INFORMATION GIVEN:
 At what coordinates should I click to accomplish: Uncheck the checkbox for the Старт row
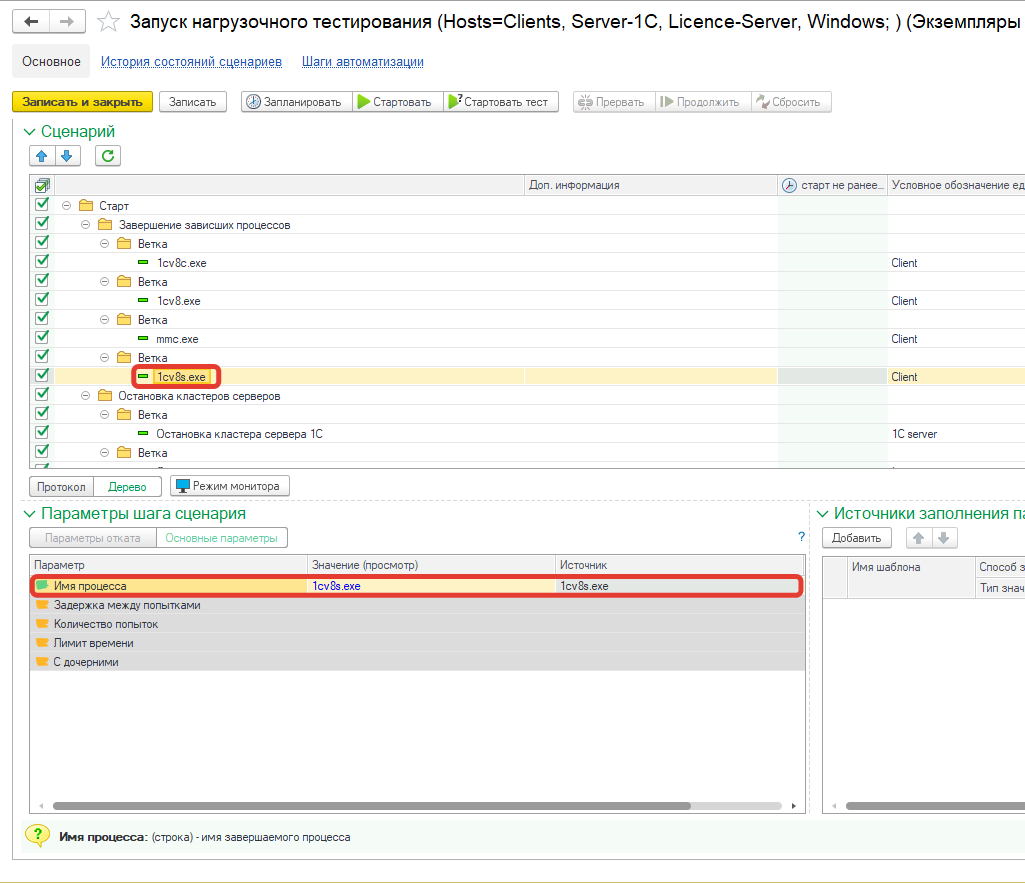[42, 205]
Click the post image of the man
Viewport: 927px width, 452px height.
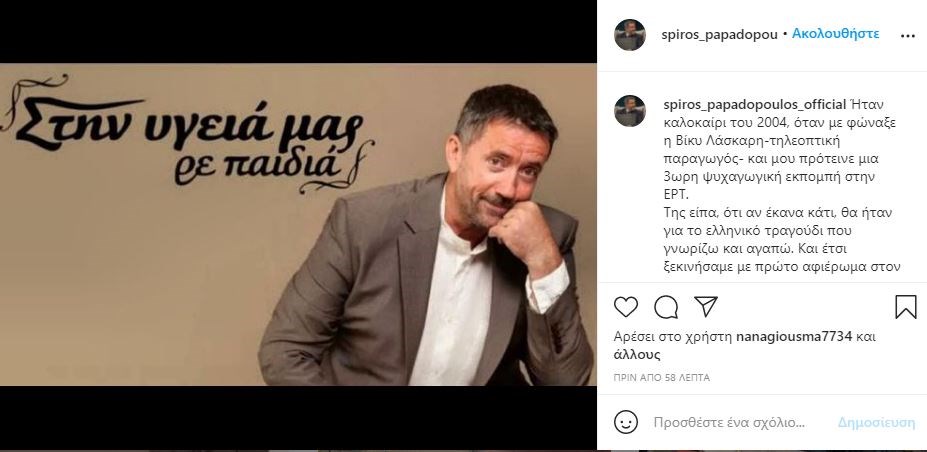(x=298, y=225)
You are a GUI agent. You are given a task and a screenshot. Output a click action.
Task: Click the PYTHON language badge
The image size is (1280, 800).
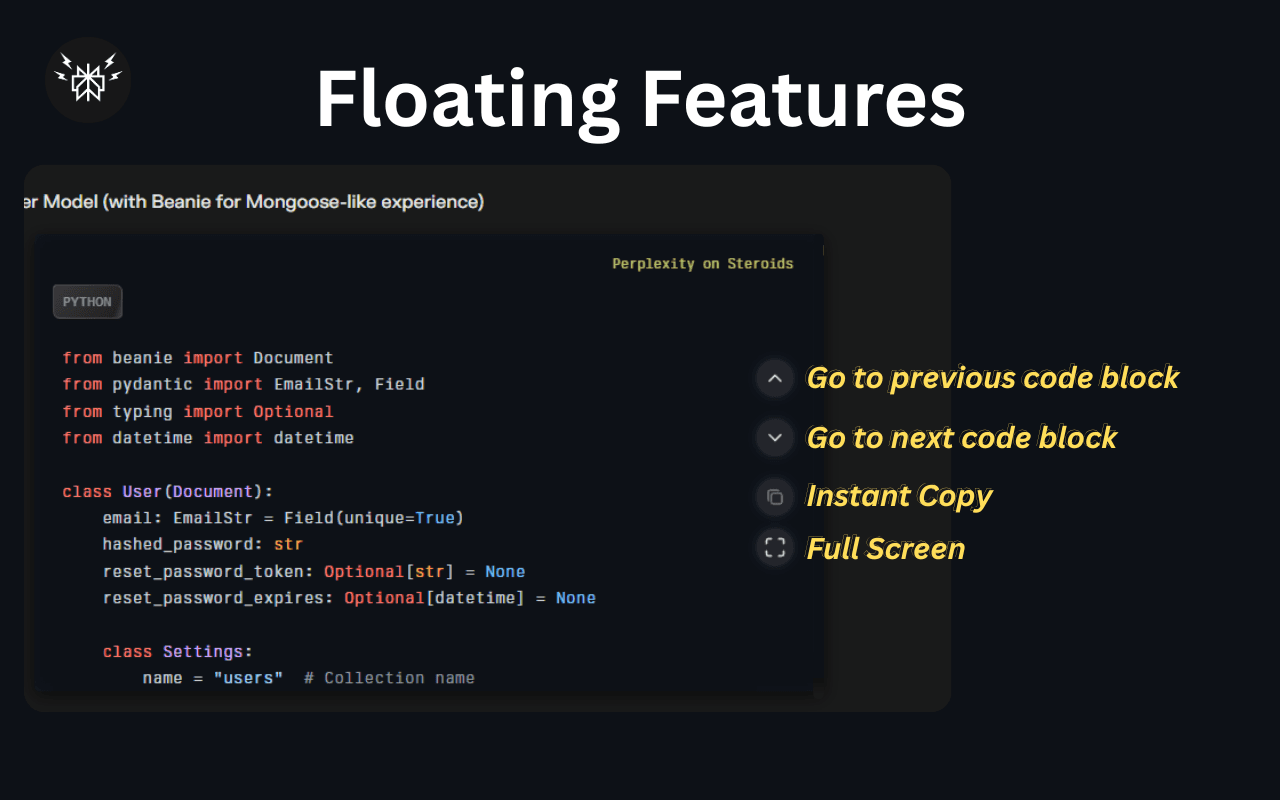87,302
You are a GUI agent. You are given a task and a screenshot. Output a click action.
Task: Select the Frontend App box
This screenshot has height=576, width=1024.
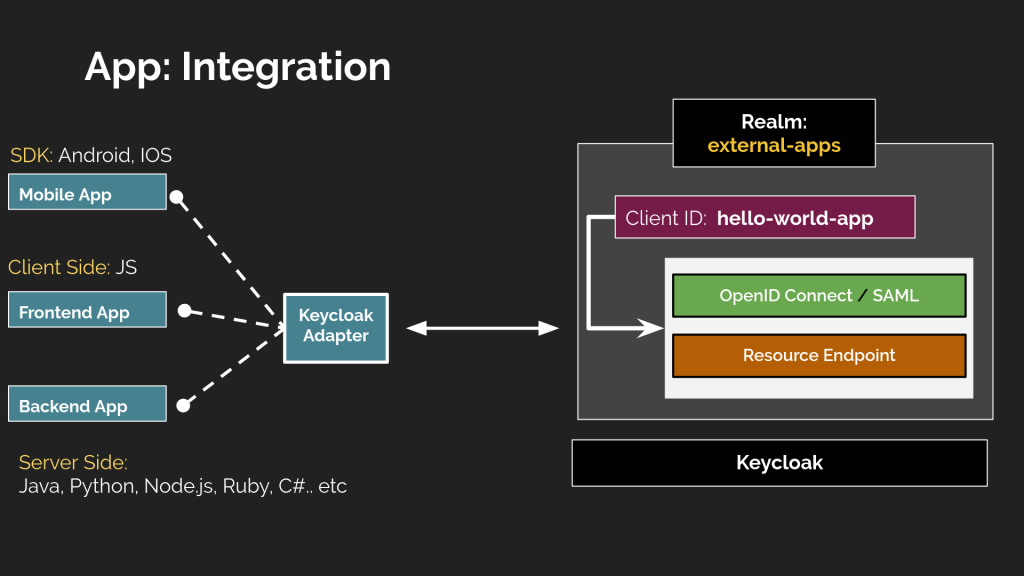(87, 311)
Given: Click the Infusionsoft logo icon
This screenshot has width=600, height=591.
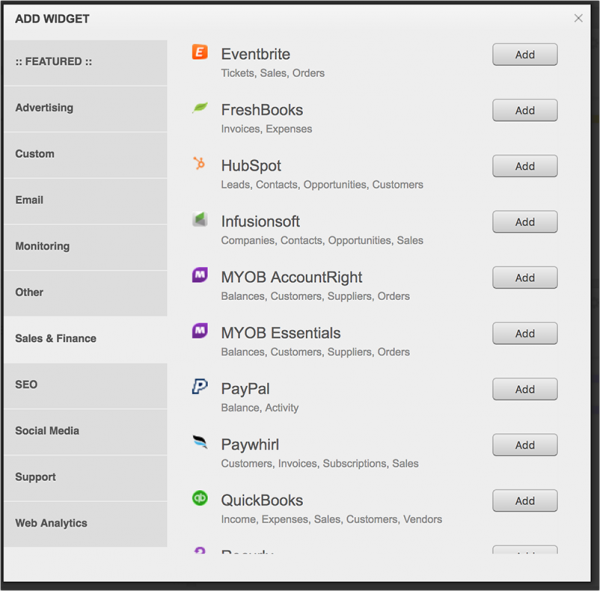Looking at the screenshot, I should (x=200, y=220).
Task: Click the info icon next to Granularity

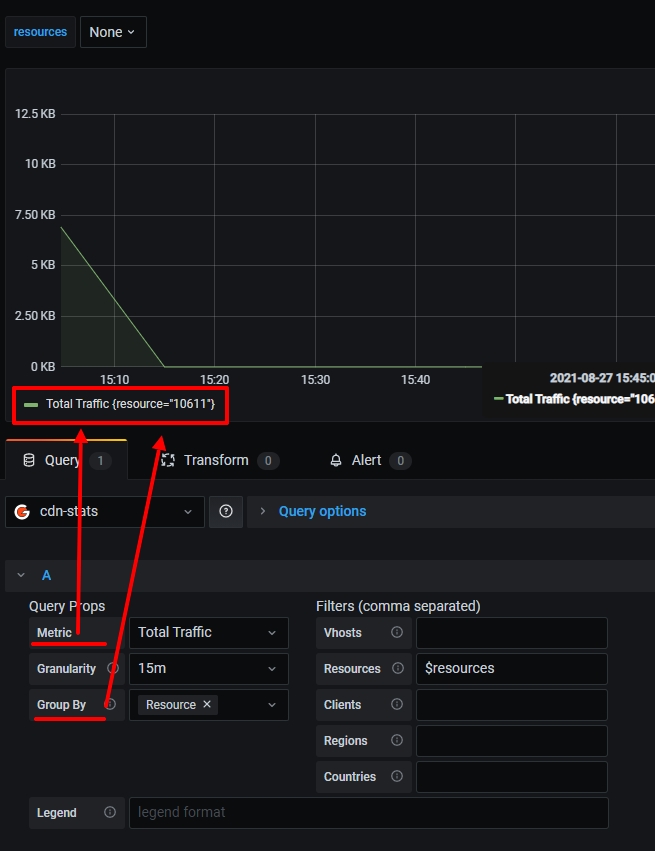Action: 113,669
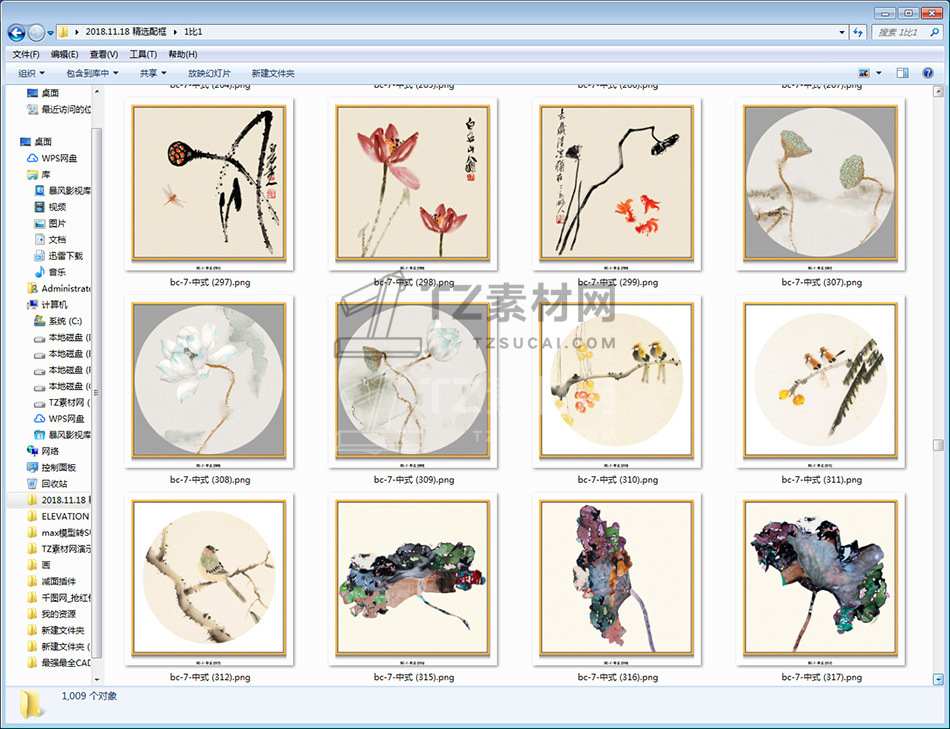
Task: Click the 新建文件夹 button
Action: coord(273,73)
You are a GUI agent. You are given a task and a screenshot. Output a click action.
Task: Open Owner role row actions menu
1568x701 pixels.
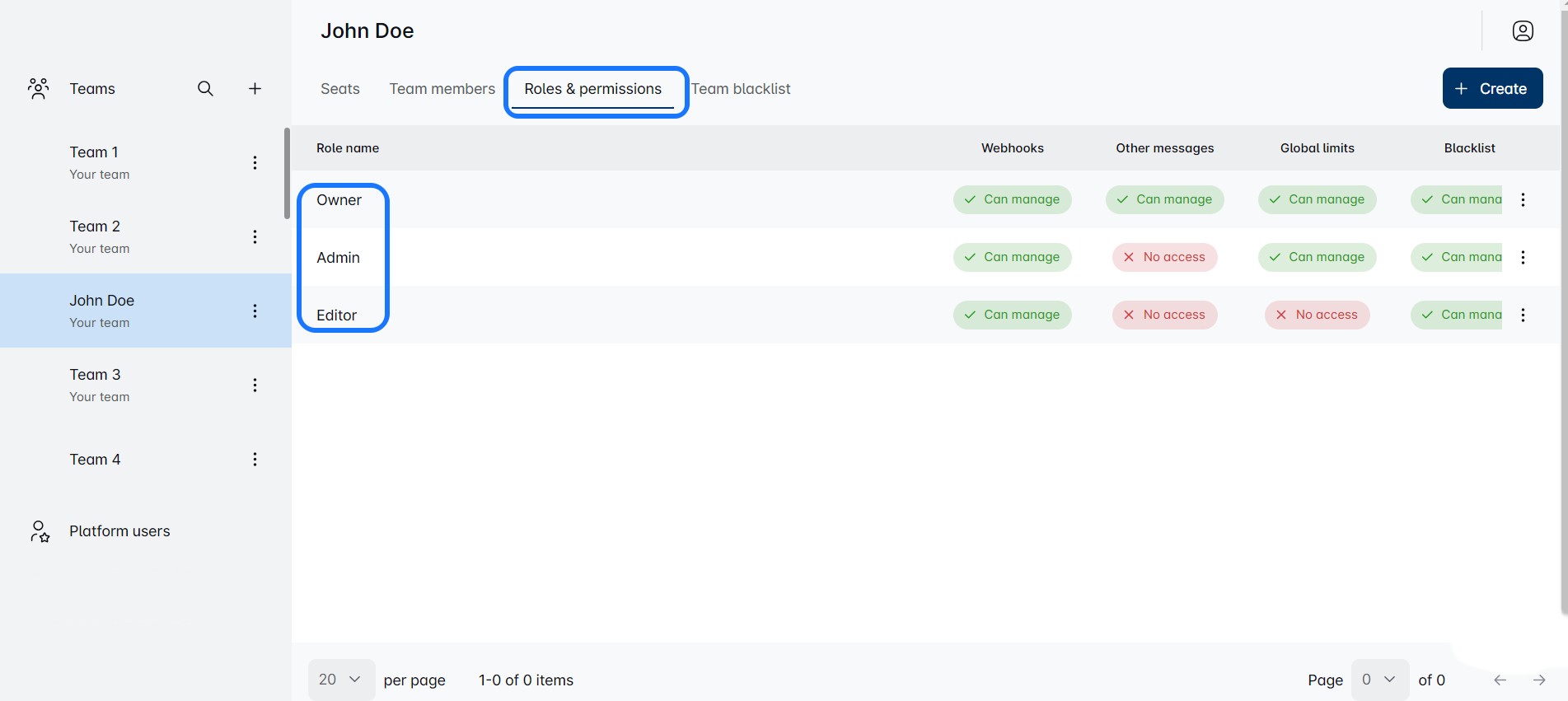(1523, 200)
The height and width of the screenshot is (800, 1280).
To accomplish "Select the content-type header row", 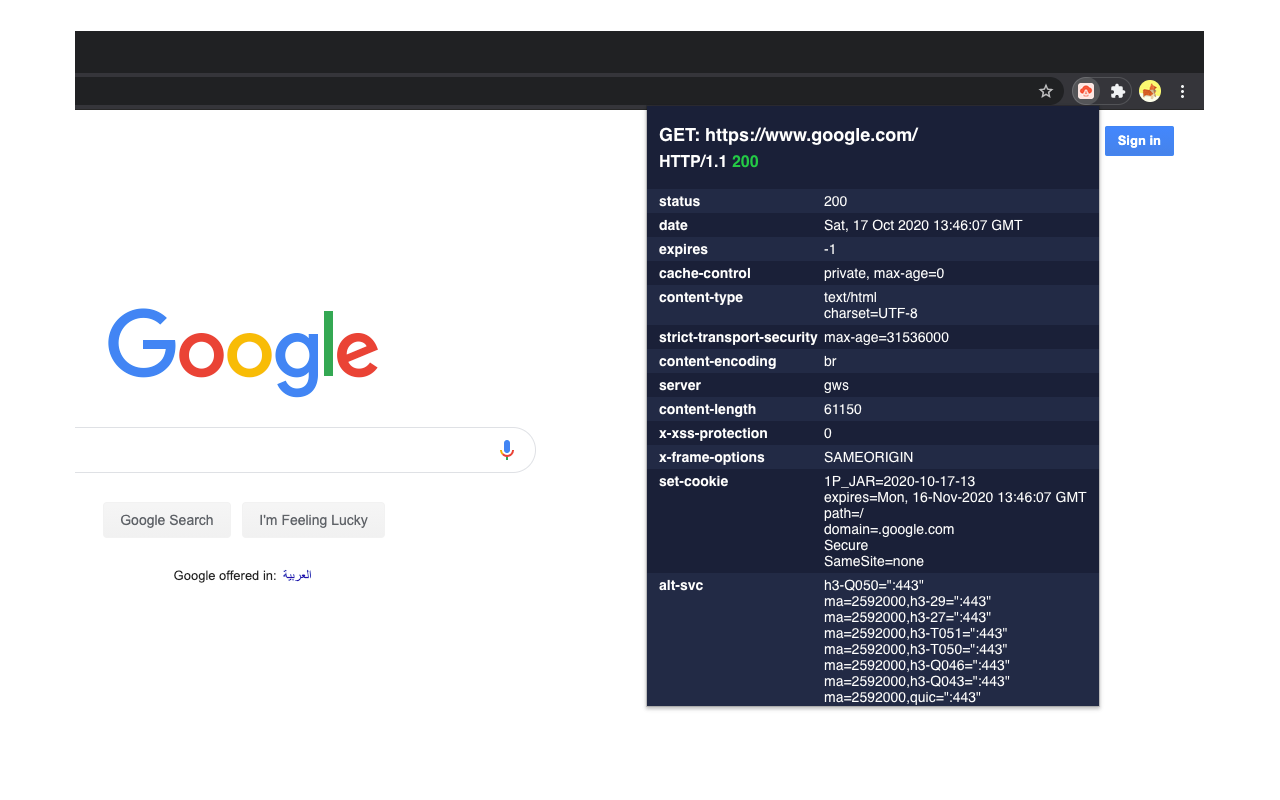I will coord(870,305).
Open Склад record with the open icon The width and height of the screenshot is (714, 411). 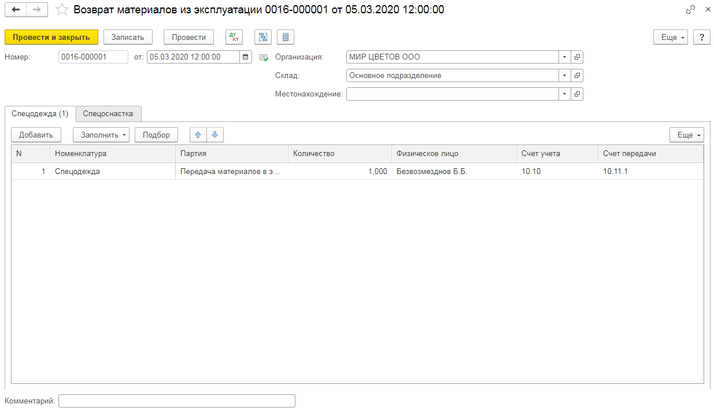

WHAT THE EXERCISE ASKS: Write out exactly the run of lines above that starts at the line containing "The image size is (1280, 800)." and ends at the line containing "Given: Click the Infusionsoft logo icon". Include both, and leave the pictures out.

ANSWER BOX:
The image size is (1280, 800).
87,302
You are a GUI agent. You are given a task and a screenshot. Output a click action.
Task: Select the Frontend App box
This screenshot has height=576, width=1024.
(87, 311)
Given: Click the Infusionsoft logo icon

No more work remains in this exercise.